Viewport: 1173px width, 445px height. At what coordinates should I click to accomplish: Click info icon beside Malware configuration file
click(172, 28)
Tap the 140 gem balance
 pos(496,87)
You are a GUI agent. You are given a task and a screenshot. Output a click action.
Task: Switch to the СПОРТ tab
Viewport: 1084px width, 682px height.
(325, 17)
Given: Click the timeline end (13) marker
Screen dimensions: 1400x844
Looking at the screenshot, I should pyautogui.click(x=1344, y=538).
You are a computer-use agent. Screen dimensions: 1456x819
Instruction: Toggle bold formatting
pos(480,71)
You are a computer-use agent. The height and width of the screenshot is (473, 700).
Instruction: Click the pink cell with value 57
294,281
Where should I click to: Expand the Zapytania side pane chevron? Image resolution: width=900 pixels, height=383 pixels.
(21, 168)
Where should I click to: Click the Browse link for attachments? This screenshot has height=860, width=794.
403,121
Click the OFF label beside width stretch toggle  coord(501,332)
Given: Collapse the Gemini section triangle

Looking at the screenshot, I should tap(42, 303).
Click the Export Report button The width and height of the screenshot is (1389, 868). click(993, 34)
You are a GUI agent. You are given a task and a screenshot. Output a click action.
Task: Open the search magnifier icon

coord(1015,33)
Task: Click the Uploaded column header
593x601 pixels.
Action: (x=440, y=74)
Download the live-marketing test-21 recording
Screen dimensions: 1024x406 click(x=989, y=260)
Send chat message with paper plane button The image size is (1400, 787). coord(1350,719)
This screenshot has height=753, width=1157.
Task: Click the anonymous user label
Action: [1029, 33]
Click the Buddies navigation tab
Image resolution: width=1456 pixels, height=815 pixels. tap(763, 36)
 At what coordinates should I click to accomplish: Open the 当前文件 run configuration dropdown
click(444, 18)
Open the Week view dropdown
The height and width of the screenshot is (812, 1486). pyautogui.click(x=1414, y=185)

◆ To be done ◆
Copy the records word for word, starting at the line that contains "Where should I click to: Expand" and ending with the last line of the records.

◆ Complete answer ◆
Where should I click to: Expand the Zapytania side pane chevron? Image resolution: width=900 pixels, height=383 pixels.
(21, 168)
Where should I click to: Click the Browse link for attachments? This screenshot has height=860, width=794.
403,121
Click the OFF label beside width stretch toggle  coord(501,332)
Given: Collapse the Gemini section triangle

Looking at the screenshot, I should tap(42, 303).
Click the Export Report button The width and height of the screenshot is (1389, 868). click(993, 34)
You are a GUI agent. You are given a task and a screenshot. Output a click action.
Task: Open the search magnifier icon

coord(1015,33)
Task: Click the Uploaded column header
593x601 pixels.
Action: (x=440, y=74)
Download the live-marketing test-21 recording
Screen dimensions: 1024x406 click(x=989, y=260)
Send chat message with paper plane button The image size is (1400, 787). coord(1350,719)
This screenshot has height=753, width=1157.
Task: Click the anonymous user label
Action: [1029, 33]
Click the Buddies navigation tab
Image resolution: width=1456 pixels, height=815 pixels. tap(763, 36)
 At what coordinates should I click to accomplish: Open the 当前文件 run configuration dropdown
click(444, 18)
Open the Week view dropdown
The height and width of the screenshot is (812, 1486). pyautogui.click(x=1414, y=185)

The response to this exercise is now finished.